A tavola coi partigiani

“I sogni dei partigiani sono rari e corti, sogni nati dalle notti di fame, legati alla storia del cibo sempre poco e da dividere in tanti: sogni di pezzi di pane morsicati e poi chiusi in un cassetto. I cani randagi devono fare sogni simili, d’ossa rosicchiate e nascoste sottoterra”
Italo Calvino.

A più di 70 anni dal 25 aprile della Liberazione, in questi tempi in cui il cibo è diventato una moda ed è ancora vivo nella nostra memoria il ricordo dell’Expo per “nutrire il pianeta”, vale la pena tornare indietro nel tempo per vedere da dove veniamo. Vale la pena vedere quanto (poco) si mangiava nei giorni della Resistenza, quando si era “compagni” nel senso letterale della parola: compagno è chi mette il pane in comune.
Negli anni tragici della Seconda guerra mondiale le restrizioni alimentari obbligarono gli italiani ad economizzare su tutto. Il governo istituì il razionamento e le carte annonarie che garantivano un apporto calorico giornaliero insufficiente per vivere. “Se mangi troppo derubi la patria” era lo slogan di regime, ma la fame, la perdita di gesti concreti come cucinare, l’assenza di cibo erano il vero simbolo della devastazione materiale e morale dell’Italia, la misura del collasso del fascismo.

La fame è uno stato d’animo. La fame ti obbliga a pensare soltanto alla fame, a sopportare la fame. Non è come quando a un certo momento hai fame, mangi e ti passa; no, il desiderio di mangiare è inesauribile, ti assilla notte e giorno perché non sei mai sfamato abbastanza.
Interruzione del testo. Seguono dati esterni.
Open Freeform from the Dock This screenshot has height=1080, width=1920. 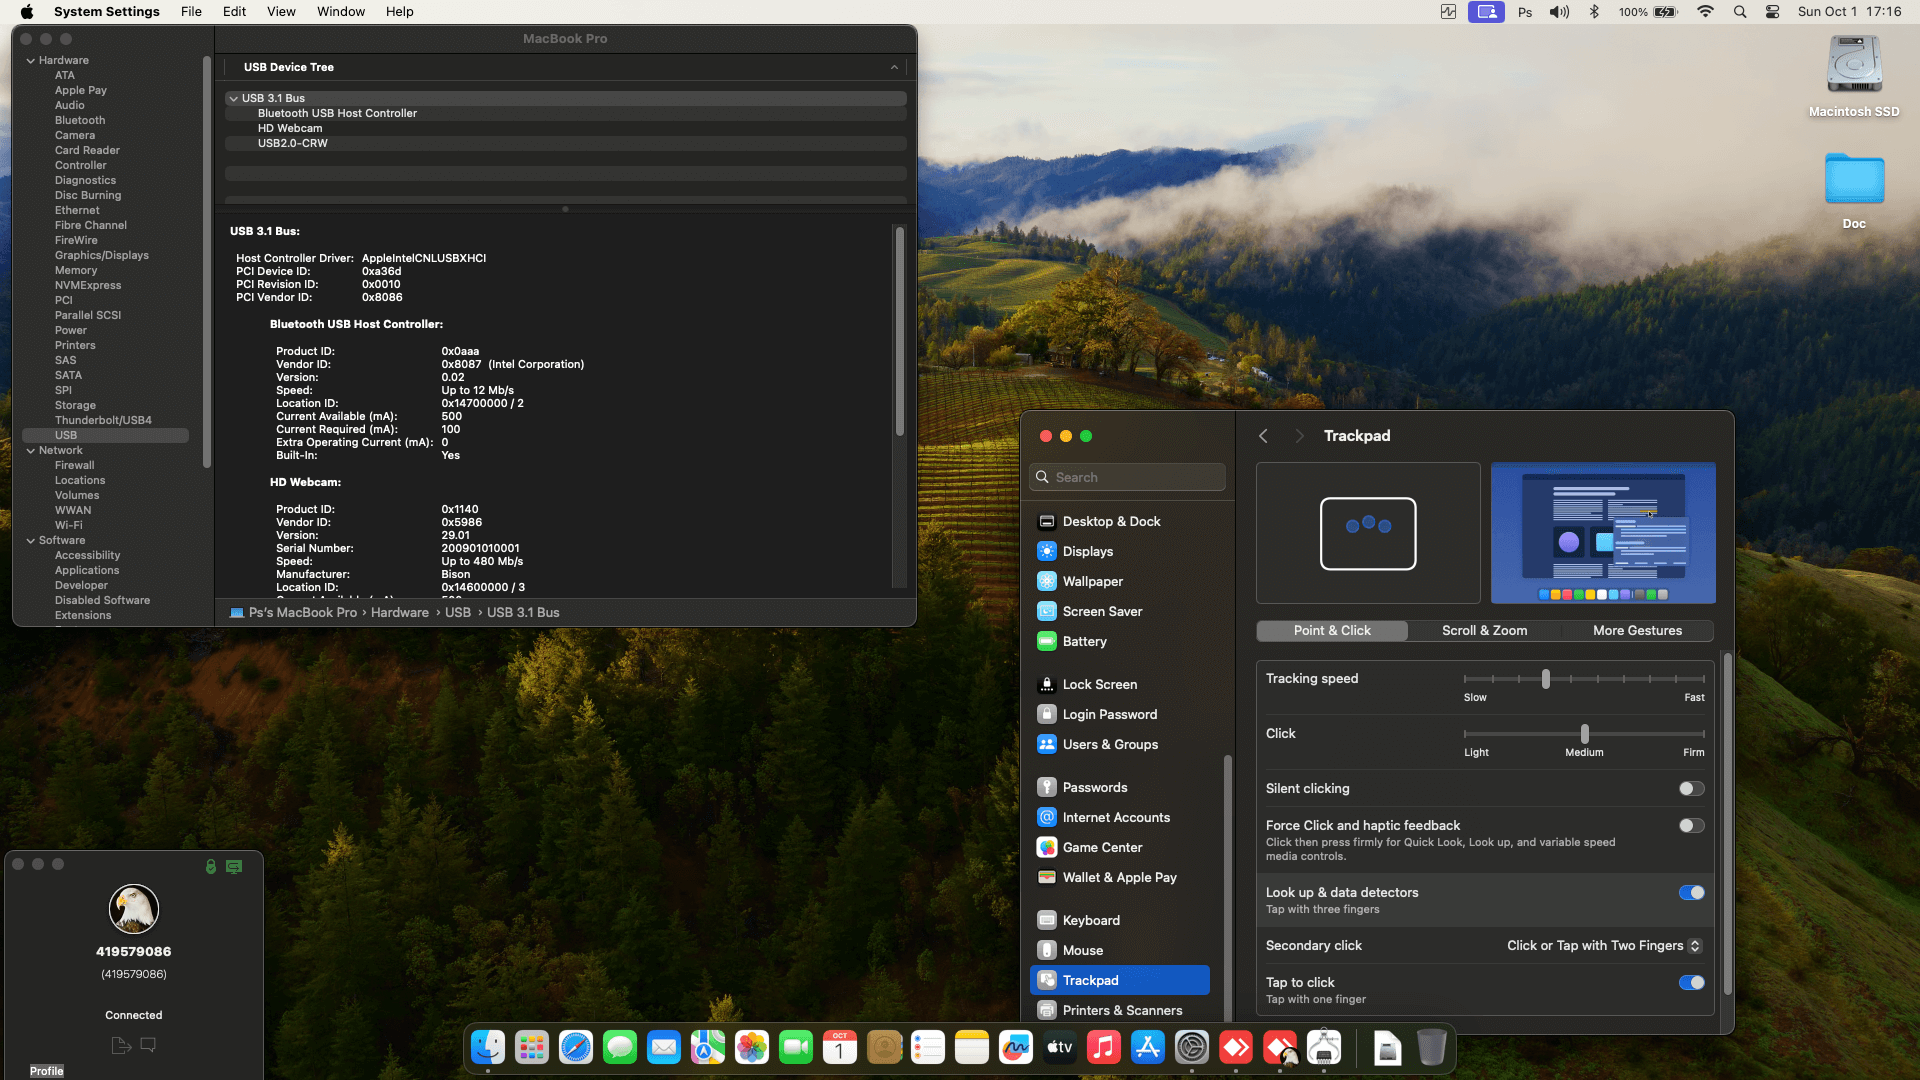tap(1015, 1048)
Nell’Italia spettrale e denutrita della guerra i partigiani nascosti in montagna mangiavano poco, di rado e in fretta per paura di essere scovati: riso stracotto, castagne, qualche patata bollita. Le loro prime risorse furono i magazzini dell’ormai disciolto Regio esercito italiano: sacchi di zucchero, sale, riso, farina, casse di surrogato, fusti di cognac e olio. Successivamente il problema dei viveri venne risolto in vari modi, e non sempre ortodossi. A volte la popolazione collaborava spontaneamente, a volte il cibo arrivava dall’alto: cadevano dal cielo dei grossi cilindri metallici pieni di armi, vestiti caldi, medicinali e cibo, ma si trattava di alimenti ai quali i partigiani non erano abituati. Nel libro “Partigiani a tavola” Lorena Carrara ed Elisabetta Salvini raccontano: “Dall’aria continuavano ad arrivare, sempre di notte, campioni di roba da mangiare molto esotica, una specie di manna moderna, più bella che buona. C’erano alcuni rotoli di uno strano prodotto composto principalmente di sale e qualche scatola di una pasta pallida e liscia che non sapeva di nulla ed era formaggio canadese. E c’era la polvere d’uovo. Questa non era affatto appetitosa, ma la prima volta che arrivò, mentre noi stavamo lì a guardare perplessi il pacchetto, Lelio e un ragazzo di Roana si fecero forza e si misero a mangiarsela con le mani. Lelio ne mangiò una manciatella e poi si fermò. Il ragazzo di Roana mangiò tutto il resto e ci bevve sopra una borraccia d’acqua perché aveva la bocca impastata, poi si sentì male. Gli altri si misero a fargli bere altra acqua per rianimarlo. Quando entrò in coma lessi cosa c’era scritto sul pacchetto: era una scritta in inglese, diceva “polvere ad altissima concentrazione-100 uova di gallina canadese-mescolata con l’acqua riacquista il suo volume naturale.” Alla fine avevamo vinto noi: il ragazzo di Roana si riprese, ma in seguito bastava dirgli “coccodè” per farlo svenire.”

L’atto di bere e di mangiare è legato indissolubilmente all’idea dell’esistenza. Leggere la storia a partire da cosa mangiamo è entrare nel vivo dell’esistere.  Guardare ai giorni della Resistenza attraverso il cibo può sembrare irriverente, ma permette di restituire un corpo a chi quella Resistenza l’ha fatta, a chi l’ha supportata, a chi ha compiuto ogni giorno -ad ogni passo- la scelta di donare quel cibo ai combattenti partigiani, di restituire al pane il senso di condivisione ed uguaglianza che aveva perso sotto la dittatura fascista.